Il s'agit juste d'une base, et il serait possible d'étendre les fonctionnalités de ce tracker pour le rendre plus attractif. Les chaînes de télévision publique pourrait mettre sur ce tracker leurs émissions, une semaine après la diffusion par exemple, en format Haute Définition, voire en streaming. Ces fichiers torrents seraient accessibles via un second compte, gratuit pour ceux payant la redevance, pour une somme de 5 euros/mois pour ceux ne la payant pas. Et surtout, un moyen de rendre ce système de téléchargement légal encore plus attractif serait de lui donner un aspect communautaire très en vogue actuellement. Chaque utilisateur a une page personnelle, sur laquelle est listée l'ensemble des œuvres téléchargées par cet utilisateur. Pour chaque œuvre, l’internaute peut mettre une appréciation sous forme d'étoiles, un système calqué sur celui de RateYourMusic. Il peut aussi y faire un don direct à l’artiste, si il estime que c’est justifié. Il peut créer un réseau d’amis, tout comme RateYourMusic encore une fois, ou MySpace, voire même y ajouter les artistes qu’il apprécie. Deux utilisateurs peuvent comparer leurs goûts, se recommander des œuvres ou des artistes. Selon une méthode proche de celle de LastFM, le système propose automatiquement des recommandations aux utilisateurs selon leurs goûts. Sur cette page personnelle est aussi affichée les statistiques de téléchargement de l’utilisateur, particulièrement le temps en tant que "seed". Chaque mois, les plus gros "seedeurs" sont récompensés (un mois gratuit offert, par exemple).

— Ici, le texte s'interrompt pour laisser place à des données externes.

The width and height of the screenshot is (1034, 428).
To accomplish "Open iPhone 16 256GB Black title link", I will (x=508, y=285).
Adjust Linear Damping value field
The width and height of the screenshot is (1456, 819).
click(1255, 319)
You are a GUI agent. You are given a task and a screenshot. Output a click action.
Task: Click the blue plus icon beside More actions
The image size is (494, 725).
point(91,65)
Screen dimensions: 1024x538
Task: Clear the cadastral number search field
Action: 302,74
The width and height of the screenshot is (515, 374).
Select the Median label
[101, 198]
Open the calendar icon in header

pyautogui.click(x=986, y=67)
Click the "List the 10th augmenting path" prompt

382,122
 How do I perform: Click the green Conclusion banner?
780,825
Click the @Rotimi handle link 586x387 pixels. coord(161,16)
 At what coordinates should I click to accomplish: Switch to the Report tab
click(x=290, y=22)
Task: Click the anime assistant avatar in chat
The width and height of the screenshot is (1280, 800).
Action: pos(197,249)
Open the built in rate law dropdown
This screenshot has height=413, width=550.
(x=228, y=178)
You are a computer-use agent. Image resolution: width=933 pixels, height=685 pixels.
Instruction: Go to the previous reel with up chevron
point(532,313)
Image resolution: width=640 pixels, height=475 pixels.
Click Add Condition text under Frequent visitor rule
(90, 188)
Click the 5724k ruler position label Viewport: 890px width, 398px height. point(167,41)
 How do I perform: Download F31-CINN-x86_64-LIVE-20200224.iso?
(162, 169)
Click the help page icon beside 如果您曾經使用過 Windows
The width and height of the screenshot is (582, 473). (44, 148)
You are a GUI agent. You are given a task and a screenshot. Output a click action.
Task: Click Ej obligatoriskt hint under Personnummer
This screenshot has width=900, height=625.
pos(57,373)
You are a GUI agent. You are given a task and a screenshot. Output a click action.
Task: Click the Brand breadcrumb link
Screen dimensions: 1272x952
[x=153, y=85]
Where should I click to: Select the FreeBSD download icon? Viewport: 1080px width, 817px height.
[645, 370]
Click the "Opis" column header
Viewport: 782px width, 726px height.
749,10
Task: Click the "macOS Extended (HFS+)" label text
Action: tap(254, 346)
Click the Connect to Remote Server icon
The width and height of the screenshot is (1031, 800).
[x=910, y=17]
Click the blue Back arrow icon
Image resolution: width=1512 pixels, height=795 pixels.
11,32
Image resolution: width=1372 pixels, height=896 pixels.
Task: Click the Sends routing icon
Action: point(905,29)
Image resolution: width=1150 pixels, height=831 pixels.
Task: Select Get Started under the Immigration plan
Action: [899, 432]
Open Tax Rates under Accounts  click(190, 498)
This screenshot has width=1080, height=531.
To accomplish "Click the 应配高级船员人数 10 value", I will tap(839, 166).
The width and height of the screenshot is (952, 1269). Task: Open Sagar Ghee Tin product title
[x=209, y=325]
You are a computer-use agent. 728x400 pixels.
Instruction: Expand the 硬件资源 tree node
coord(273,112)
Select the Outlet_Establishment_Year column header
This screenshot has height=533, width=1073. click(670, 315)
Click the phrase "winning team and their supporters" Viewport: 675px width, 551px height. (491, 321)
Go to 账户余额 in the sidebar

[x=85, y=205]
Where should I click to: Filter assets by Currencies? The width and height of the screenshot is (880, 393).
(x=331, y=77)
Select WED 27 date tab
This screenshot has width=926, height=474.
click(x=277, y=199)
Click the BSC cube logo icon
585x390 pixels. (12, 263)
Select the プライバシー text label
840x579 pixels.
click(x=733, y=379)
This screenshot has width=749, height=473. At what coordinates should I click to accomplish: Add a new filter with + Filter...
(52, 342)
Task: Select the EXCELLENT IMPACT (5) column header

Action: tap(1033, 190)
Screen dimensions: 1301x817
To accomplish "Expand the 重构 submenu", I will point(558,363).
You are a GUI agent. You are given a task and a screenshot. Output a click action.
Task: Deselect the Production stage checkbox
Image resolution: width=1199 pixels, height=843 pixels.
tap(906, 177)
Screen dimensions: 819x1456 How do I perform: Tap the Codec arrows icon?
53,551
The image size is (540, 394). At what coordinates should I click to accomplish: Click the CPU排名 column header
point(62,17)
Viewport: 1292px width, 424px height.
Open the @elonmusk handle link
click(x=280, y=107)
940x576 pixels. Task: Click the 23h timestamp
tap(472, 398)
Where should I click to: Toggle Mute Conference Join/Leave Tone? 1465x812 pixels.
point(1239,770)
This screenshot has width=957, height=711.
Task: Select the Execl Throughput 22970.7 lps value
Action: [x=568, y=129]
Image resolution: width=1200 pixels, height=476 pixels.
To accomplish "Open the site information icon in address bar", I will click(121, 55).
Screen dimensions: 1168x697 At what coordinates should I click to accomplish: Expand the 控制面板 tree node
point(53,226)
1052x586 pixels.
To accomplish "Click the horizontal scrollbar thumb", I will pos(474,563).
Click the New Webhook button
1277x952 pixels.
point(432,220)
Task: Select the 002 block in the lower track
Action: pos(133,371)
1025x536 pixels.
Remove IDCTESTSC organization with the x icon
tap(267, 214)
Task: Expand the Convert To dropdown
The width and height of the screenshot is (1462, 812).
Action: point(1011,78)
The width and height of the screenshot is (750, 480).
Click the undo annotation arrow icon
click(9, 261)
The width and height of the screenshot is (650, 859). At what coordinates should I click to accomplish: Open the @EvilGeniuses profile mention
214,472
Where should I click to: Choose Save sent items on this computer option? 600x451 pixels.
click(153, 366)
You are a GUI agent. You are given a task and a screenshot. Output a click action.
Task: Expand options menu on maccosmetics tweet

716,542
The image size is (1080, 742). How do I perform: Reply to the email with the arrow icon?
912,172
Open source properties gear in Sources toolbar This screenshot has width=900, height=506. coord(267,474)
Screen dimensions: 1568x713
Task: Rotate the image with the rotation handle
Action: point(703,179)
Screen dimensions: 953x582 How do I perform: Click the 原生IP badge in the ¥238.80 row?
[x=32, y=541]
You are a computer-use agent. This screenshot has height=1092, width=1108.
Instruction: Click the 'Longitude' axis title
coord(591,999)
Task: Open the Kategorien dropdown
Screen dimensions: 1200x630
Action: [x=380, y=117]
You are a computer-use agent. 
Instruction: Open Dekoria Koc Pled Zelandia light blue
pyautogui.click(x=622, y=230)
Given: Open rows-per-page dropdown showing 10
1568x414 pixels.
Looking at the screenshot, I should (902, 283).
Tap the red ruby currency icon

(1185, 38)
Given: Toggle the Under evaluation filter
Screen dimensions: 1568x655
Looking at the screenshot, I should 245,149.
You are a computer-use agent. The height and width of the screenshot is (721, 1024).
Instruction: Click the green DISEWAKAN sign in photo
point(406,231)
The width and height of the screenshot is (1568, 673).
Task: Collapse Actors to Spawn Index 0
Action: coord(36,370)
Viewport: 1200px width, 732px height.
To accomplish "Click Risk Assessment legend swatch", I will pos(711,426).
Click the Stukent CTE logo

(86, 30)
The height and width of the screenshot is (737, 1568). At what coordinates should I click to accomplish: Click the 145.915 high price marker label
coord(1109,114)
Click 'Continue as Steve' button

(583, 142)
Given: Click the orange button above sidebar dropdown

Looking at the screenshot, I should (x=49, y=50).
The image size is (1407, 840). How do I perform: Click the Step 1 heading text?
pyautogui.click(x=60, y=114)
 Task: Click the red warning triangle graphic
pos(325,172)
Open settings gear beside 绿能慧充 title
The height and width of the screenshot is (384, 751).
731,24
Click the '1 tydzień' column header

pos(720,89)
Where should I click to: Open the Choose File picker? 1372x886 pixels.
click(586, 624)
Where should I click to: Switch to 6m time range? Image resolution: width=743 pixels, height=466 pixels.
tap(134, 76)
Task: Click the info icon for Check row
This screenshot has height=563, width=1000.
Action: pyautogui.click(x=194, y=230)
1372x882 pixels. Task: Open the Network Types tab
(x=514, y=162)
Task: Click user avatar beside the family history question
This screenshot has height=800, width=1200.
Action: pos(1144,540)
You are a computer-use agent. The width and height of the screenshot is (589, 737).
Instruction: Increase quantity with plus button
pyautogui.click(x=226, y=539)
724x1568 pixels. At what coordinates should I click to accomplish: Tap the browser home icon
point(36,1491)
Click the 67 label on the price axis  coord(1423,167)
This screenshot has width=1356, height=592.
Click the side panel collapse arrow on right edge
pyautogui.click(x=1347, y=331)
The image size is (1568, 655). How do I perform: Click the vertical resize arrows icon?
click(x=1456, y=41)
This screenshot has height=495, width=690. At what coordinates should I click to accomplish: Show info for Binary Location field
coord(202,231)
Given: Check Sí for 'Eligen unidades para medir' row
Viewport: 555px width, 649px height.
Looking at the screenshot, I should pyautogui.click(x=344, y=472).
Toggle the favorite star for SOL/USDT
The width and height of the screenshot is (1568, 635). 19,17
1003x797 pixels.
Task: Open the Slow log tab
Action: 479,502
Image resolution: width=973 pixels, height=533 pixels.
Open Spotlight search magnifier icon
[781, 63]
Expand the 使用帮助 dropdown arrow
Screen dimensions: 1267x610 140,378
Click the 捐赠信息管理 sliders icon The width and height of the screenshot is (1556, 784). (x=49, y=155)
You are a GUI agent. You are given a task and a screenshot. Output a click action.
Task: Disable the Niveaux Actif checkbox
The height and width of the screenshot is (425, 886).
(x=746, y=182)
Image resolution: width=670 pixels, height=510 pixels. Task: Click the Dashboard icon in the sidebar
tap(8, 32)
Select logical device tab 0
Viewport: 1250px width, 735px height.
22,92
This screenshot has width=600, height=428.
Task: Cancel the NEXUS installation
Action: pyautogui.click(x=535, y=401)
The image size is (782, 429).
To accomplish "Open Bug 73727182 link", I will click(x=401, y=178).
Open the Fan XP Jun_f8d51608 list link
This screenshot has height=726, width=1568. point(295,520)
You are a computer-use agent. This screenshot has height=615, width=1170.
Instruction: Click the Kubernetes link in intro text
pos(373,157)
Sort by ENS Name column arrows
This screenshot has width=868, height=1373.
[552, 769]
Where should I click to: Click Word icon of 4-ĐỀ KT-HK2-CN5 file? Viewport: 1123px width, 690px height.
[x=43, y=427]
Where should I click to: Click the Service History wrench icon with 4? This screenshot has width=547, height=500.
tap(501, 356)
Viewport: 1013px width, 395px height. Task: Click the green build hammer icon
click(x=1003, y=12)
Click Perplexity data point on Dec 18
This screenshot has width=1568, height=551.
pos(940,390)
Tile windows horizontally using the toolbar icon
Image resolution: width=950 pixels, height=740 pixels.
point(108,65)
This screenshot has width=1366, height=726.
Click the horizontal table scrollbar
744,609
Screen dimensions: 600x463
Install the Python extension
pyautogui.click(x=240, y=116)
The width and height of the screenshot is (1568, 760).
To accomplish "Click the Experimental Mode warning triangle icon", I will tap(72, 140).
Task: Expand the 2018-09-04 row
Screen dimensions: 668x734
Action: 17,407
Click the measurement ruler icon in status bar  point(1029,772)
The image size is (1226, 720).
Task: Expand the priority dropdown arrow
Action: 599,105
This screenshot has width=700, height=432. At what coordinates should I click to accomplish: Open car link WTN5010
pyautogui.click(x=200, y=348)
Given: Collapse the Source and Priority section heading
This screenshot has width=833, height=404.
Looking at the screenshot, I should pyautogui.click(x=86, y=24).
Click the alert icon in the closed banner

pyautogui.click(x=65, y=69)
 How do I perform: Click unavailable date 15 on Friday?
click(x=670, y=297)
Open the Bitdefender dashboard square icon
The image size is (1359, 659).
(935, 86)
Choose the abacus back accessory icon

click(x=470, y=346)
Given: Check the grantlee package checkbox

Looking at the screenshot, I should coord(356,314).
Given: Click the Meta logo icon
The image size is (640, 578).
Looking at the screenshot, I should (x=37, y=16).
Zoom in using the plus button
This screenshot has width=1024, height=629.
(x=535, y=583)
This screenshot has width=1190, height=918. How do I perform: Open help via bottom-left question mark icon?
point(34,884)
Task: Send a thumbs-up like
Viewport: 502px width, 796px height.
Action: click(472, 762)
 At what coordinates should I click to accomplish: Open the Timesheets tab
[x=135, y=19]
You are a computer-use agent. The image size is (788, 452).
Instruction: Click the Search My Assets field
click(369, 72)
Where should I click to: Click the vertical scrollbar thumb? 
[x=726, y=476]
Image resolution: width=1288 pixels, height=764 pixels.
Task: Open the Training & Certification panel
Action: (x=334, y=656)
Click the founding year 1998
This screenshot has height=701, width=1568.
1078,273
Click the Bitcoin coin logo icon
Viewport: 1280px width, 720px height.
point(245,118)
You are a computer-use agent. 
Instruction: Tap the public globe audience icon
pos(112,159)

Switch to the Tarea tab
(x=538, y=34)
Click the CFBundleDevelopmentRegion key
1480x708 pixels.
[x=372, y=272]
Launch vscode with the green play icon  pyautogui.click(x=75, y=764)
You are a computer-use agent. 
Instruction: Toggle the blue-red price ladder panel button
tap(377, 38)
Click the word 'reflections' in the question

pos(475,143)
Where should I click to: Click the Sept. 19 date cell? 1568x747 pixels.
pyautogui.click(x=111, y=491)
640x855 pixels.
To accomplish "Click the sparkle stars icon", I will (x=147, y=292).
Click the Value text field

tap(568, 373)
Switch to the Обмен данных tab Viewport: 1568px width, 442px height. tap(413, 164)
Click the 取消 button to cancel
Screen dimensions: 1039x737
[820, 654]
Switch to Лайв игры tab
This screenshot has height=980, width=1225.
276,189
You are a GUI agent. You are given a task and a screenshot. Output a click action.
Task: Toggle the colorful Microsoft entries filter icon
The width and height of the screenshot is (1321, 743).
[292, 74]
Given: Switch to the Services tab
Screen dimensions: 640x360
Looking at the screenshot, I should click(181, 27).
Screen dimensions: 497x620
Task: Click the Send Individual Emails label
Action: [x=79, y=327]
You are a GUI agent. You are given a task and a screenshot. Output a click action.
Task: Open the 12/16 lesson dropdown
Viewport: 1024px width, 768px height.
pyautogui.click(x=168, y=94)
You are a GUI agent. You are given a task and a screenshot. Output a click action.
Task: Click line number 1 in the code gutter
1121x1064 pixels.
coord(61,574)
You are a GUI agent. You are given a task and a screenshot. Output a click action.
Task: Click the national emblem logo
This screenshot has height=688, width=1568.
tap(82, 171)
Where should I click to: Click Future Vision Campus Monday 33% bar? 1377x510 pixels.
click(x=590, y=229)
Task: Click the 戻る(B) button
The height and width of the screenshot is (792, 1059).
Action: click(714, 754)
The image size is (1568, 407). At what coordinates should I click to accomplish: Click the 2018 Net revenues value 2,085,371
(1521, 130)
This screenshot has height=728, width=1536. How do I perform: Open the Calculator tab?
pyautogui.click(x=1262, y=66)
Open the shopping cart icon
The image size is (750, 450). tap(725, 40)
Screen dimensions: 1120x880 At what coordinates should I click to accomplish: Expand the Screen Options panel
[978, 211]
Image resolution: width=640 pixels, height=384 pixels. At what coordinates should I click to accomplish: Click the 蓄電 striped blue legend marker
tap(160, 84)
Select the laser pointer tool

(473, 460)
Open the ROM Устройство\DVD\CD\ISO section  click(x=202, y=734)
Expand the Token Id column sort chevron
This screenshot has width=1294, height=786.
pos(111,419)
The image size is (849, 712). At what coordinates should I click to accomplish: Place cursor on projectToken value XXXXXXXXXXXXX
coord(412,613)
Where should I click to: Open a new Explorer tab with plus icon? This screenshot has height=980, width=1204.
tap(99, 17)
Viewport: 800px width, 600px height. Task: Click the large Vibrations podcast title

Bien entendu, un certain temps serait nécessaire pour que ce système se mette en route, avec des débuts difficiles. Encore qu’avec cette idée, toute œuvre enregistrée depuis plus de 10 ans est libre de droits numériques, ce qui laisse un choix énorme pour remplir le tracker dès son ouverture. Néanmoins, je suis persuadé qu’une fois lancé, il connaîtra un succès certain, au mépris des autres solutions de téléchargements actuels (Megaupload, The Pirate Bay, et autres). L’assurance que les artistes seront payés, la qualité des fichiers, la quantité de choix (le succès auprès des internautes sera une assurance que les artistes s’inscriront en nombres), plus quelques bonus comme l’aspect communautaire sont autant de qualités manquantes à l’offre légal actuelle, expliquant son maigre succès. Tout le monde y est gagnant : artistes et auditeurs. Bien sûr, il y a des écueils évidents, le premier étant la mondialisation, surtout sur Internet. Seul les artistes français pourront s’inscrire à cette société de gestion, ou est-ce possible pour un artiste quelque soit sa nationalité ? Quid des utilisateurs ? Français uniquement ou pas ?

Cette approche est radicalement opposée à celle du gouvernement actuel, cependant elle me semble plus juste, plus raisonnable, et surtout elle peut se targuer de véritablement viser Internet et la Création. Alors que je m’oppose bec et ongle à la loi Création et Internet, je serais un fervent supporter de cette version parallèle, et surtout, je m’inscrirais sur ce tracker dès le jour de son ouverture.